REAL-TIME NATURAL LANGUAGE PROCESSING FOR CLAIMS PROCESSING
Natural language processing (NLP) is the area of Artificial Intelligence aimed at empowering computers to recognize human speech. As recognizing human speech is a cognitive function, NLP is considered to be one direction of Artificial Intelligence.
The underlying principle of the technology
The underlying principle of the technology is that an NLP-module finds the relations between human language (input) and the sample data (its “database”).
NLP is implemented in Google Assistant, Amazon Alexa, Apple Siri, and Microsoft Cortana. Basically, they record a voice message, compress it and send it to the server. At the server side, that message is uncompressed and analyzed by Machine Learning algorithms. As a result, the system understands the user request and sends back the feedback. The whole process is quick.
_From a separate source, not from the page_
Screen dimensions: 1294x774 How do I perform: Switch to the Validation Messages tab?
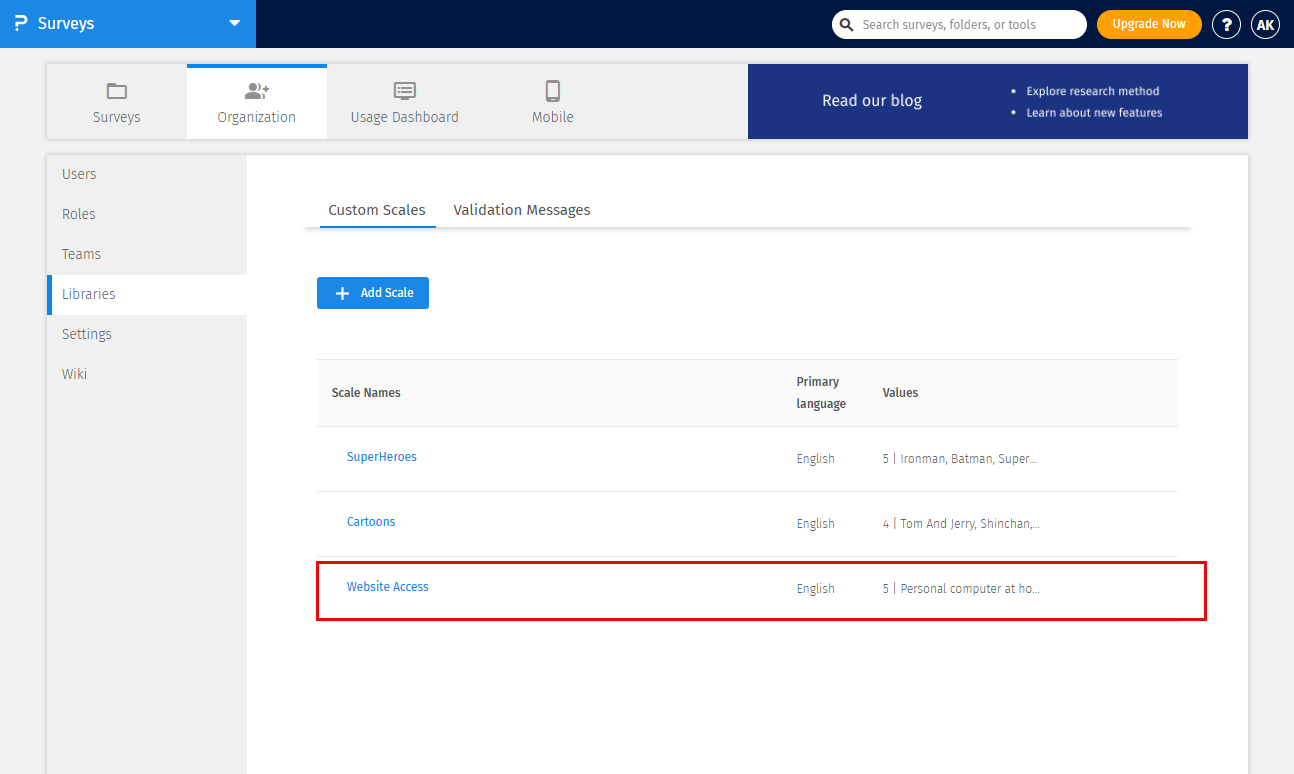(x=521, y=210)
Note, that there are two types of NLP: traditional and real-time. Real-time NLP is slightly different from traditional NLP in that it’s faster and extremely close to real-time.
How can NLP optimize claims processing?
For Phone Calls
Real-time NLP can be used during a phone call. The software would recognize the client’s speech and automatically fill out the claim form. Speech recognition can be based on the list of words related to every field of the quote. If some fields are not filled or filled incorrectly, the system could ask the respective questions.
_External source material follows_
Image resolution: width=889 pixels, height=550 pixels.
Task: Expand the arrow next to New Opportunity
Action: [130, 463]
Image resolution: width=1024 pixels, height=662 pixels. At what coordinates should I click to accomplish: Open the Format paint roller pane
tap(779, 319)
Moreover, AI that uses real-time NLP can be used alongside an existing manager that engaged in AI claims processing. That approach will boost manager’s productivity and decrease the number of mistakes made due to negligence.
Finally, the client could be fully served during only one phone call, without redirects to other managers and repeated calls.
NLP INTEGRATION BENEFITS
Great improvement of customer service
No more redirections from one manager to another. One manager can provide a full range of services in short terms and without delays.
Accelerated claims processing
Intelligent software can analyze incoming information – both human speech and plain text – faster than humans. Algorithms can process data 24/7. The only thing that people would do – check data after machine and confirm the result. Increased insurance claims processing workflow productivity
If we use a chatbot like an assistant, it will decrease the number of mistakes made by personnel and increase the number of processed claims. Let your workforce concentrate on high-value tasks while improving productivity.
By the way, such claim processing chatbot can be integrated with insurance claim anti-fraud solutions. Such interaction will lead not only to claims processing optimization, but also decrease the number of fraudulent claims.
HOW TO IMPLEMENT REAL-TIME NLP IN A SIMPLE WAY AND AVOID COMPLEXITY
Even a few years ago Artificial Intelligence software development was quite expensive, but today the situation has changed. Nowadays, AI solutions and neural networks use popular frameworks and libraries in their core.
Almost all the frameworks and libraries are fully open-source and contributed by well-known companies or independent developers. For business, this means a great reduction of development cost for AI-based software, as instead of developing a core of the system, developers have the opportunity to use well-known, secure and documented solutions.
It should be also noted that an hourly rate of development is also decreasing. It’s easy to find highly qualified developers at affordable rates all over the globe. If you have an international project, you can rely on an outsourcing dedicated team. As already been said that price would be also reduced if the developers use open-source frameworks.
Another issue is data that is needed for successful neural network training. It’s quite hard to provide a sufficient amount of data. But it doesn’t totally apply to the insurance industry, as an insurer stores thousands of phone call records and emails. In that terms, most of the companies are already prepared.